Auf der Suche nach der Formlosigkeit in einer Zeit der zwanghaften Formsucht, im Versuch meiner Versöhnung zwischen Kultur und Natur entstand RACINES.

Die Tradition des Sculpteur’s seiner Überlegenheit gegenüber der Vergänglichkeit der Natur durch in Stein gehauene Manifeste Ausdruck zu verleihen, stand für mich in krassem Widerspruch zu den Sehnsüchten des Menschen, sich wieder als Teil des ewig Zyklischen der Natur erleben zu dürfen.

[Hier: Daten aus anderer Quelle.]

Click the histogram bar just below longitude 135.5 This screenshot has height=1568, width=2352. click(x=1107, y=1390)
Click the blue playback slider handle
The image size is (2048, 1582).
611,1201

In der Beschäftigung mit diesem Thema erfuhr ich die fragile Sensibilität, beharrliche Vergänglichkeit und transparente Verletzlichkeit alles Natürlichen – ich erfuhr die Urängste des Menschen, denen er mit zivilisatorischen Mitteln beizukommen suchte, welche ihn vorgeblich über die Natur stellen, wenngleich diese letztendlich

doch obsiegt.

Der Blick des Betrachters, durch die transparente Zerbrechlichkeit des Glases auf die chaotische Eigenwilligkeit der Wurzeln gelenkt, erweckt in ihm die Erinnerung an die Sehnsucht nach Unschuld.

Wachstum und Vergänglichkeit, beides Qualitäten der Langsamkeit werden durch die Wurzeln nicht metaphorisch sondern tatsächlich sichtbar gemacht. Tatsächlichkeit statt Metaphorik als Verbeugung vor der ursprünglichen Creativität der Natur.

Nicht die Sculptur an sich steht im Mittelpunkt. Vielmehr dienen die Glasbehälter als Reagenzgläser, die einerseits den Wurzeln Raum für Wachstum bieten und andererseits dem Beobachter erlauben seine kuriose Neugier zu befriedigen.

Ich als Künstler bin nur Initiator der Sculpturen, eine Art Mentor, der sie nach der ersten Prägung ihrem eigenen Schicksal überlässt.